→ **Problem to solve**:
Copy word for word the stretch of the Election Day article that runs from "On Election Day, Americans" up to and including "and bitter campaign.".

On Election Day, Americans took time to vote, and to explain why this ritual means so much to them. At polling places and in luncheonettes, on the storm-battered East Coast and in a California city hobbled by foreclosure, in precincts large and small, they celebrated democracy — and the end of a long and bitter campaign.
LAKEWOOD, Colo.: Two women, two different decisions
In swing state Colorado, elections typically are decided in three suburban counties where women play a key role. That fact didn’t escape the Romney and Obama campaigns, which spent plenty of time and money reaching out to that important voting bloc in Arapahoe, Larimer and Jefferson counties — and, indeed, all across the land.
In Lakewood, west of Denver in Jefferson County, finding the time to even vote was one of many challenges for single mother Amber Tuffield. Her day started in typical fashion: Three trips up the stairs to rouse her 13-year-old son, Dallas, out of bed. A trip down to the basement to find clean clothes for her 16-year-old daughter, Sage. Put a pot roast in the Crock-Pot for dinner.

→ **Dataset excerpt**:
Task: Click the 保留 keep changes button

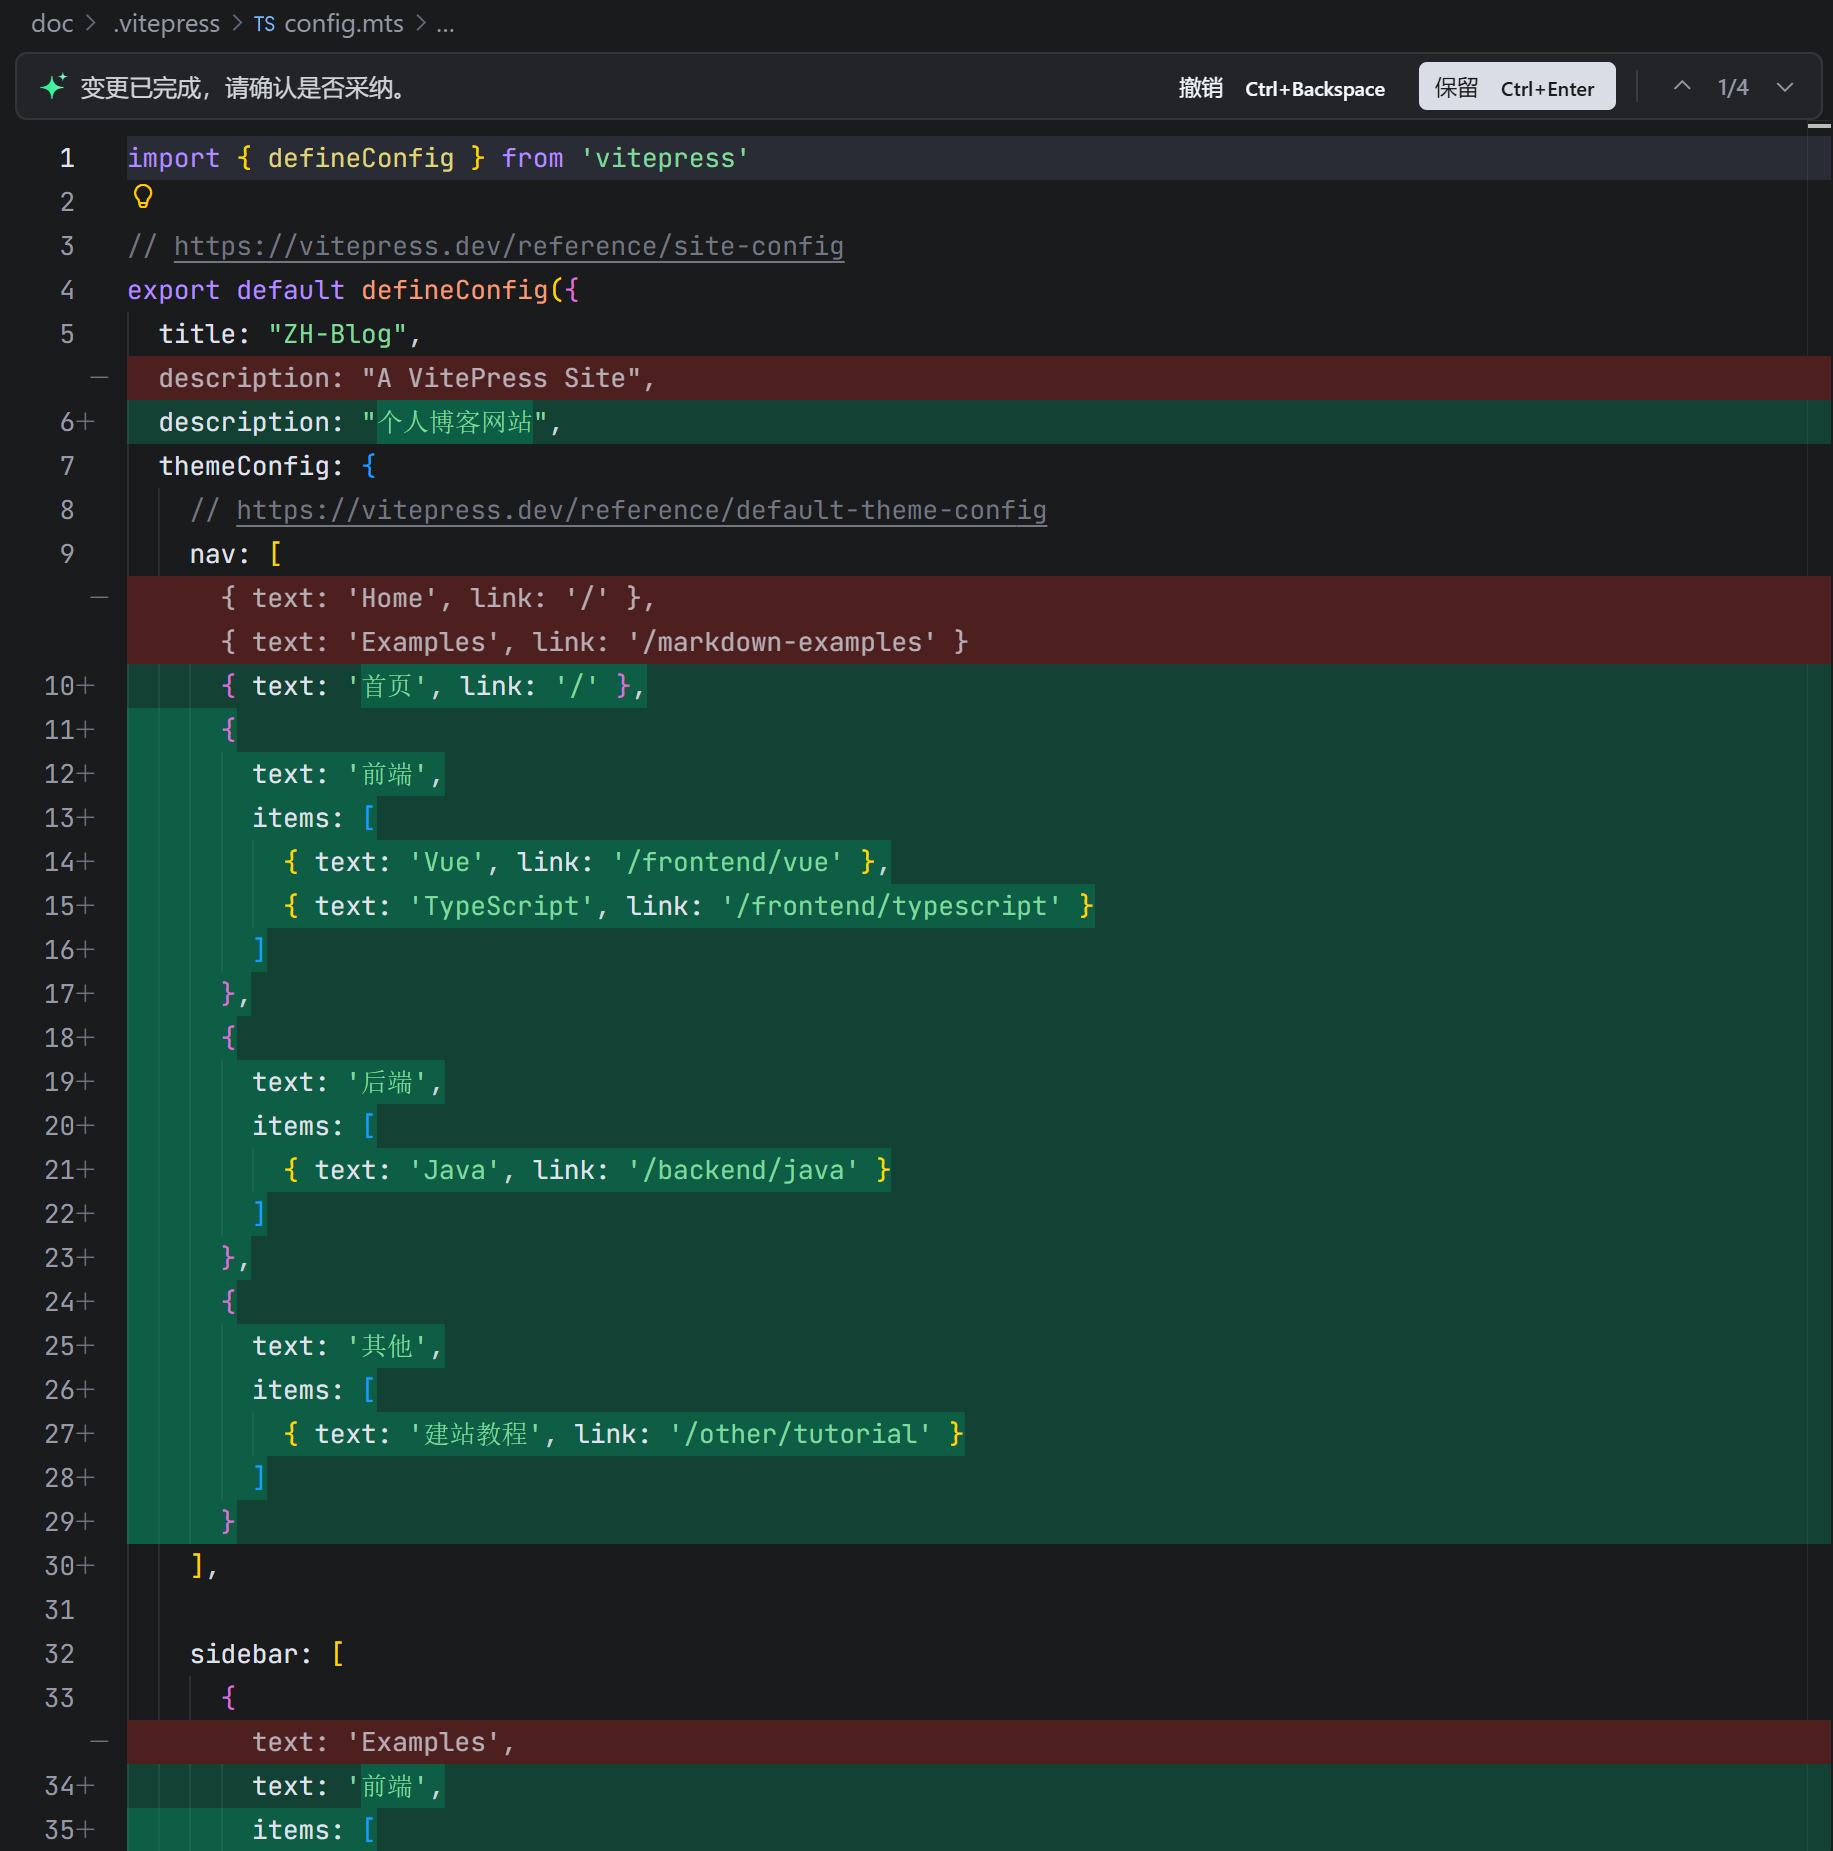Action: (x=1516, y=87)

→ **Task answer**:
On Election Day, Americans took time to vote, and to explain why this ritual means so much to them. At polling places and in luncheonettes, on the storm-battered East Coast and in a California city hobbled by foreclosure, in precincts large and small, they celebrated democracy — and the end of a long and bitter campaign.